Pull out every line of the entries below that contains the string "increment", matching case exactly.
EXERCISE INPUT below:
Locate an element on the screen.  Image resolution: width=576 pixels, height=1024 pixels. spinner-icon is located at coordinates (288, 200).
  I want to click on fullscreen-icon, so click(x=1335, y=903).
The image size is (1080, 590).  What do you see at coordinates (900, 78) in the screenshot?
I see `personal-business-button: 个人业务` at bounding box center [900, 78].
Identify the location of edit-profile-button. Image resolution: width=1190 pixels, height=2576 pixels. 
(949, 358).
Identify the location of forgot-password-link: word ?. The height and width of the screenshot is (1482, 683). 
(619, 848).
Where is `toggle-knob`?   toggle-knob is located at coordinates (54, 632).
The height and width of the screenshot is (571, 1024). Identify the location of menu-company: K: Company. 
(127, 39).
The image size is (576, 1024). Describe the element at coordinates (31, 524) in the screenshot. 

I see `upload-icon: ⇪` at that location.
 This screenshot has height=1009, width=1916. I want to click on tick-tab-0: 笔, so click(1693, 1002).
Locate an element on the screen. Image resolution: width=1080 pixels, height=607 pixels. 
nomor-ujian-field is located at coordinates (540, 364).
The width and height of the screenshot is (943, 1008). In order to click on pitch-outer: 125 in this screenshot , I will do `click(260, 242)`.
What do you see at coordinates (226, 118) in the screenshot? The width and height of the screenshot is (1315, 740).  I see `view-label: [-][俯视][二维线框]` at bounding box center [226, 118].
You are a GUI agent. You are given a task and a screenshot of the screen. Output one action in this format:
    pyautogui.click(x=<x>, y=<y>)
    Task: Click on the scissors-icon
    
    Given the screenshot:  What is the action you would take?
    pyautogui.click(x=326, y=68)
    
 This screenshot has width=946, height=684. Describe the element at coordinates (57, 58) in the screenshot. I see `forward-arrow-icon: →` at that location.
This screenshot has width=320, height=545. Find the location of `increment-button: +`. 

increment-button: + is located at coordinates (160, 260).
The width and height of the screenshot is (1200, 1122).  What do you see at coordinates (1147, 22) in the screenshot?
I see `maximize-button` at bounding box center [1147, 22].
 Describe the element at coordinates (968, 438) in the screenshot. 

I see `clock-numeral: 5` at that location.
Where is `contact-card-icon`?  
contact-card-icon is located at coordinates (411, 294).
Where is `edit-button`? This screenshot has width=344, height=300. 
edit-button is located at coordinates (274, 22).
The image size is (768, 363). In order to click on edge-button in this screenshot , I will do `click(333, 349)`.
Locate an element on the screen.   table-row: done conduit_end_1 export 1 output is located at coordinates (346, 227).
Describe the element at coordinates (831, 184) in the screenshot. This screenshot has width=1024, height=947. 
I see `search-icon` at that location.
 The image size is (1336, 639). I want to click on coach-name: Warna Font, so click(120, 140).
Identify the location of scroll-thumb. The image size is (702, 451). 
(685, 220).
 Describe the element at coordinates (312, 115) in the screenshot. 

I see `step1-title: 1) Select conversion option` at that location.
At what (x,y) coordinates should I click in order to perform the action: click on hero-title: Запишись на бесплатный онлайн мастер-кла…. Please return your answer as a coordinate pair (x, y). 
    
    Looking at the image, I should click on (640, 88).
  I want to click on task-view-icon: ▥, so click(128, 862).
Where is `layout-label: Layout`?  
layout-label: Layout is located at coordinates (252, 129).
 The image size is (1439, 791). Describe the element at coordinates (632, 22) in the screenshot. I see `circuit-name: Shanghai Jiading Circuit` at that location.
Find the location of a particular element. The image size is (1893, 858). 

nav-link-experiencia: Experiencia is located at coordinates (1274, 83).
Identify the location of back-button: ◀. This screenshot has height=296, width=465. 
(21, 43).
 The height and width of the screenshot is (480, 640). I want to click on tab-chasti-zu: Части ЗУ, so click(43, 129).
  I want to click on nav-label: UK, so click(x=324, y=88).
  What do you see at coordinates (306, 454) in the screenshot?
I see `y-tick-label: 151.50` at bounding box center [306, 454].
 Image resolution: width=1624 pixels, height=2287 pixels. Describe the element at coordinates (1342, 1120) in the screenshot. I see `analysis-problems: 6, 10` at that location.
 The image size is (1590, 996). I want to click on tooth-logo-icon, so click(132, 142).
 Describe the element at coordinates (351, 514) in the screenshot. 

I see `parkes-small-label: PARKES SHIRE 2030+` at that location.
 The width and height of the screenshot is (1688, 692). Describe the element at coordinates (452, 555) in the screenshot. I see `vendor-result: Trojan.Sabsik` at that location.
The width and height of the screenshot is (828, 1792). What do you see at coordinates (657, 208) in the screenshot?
End of EXERCISE INPUT.
[EXPECTED ANSWER]
This screenshot has width=320, height=545. Find the location of `increment-button: +`. 
increment-button: + is located at coordinates (160, 260).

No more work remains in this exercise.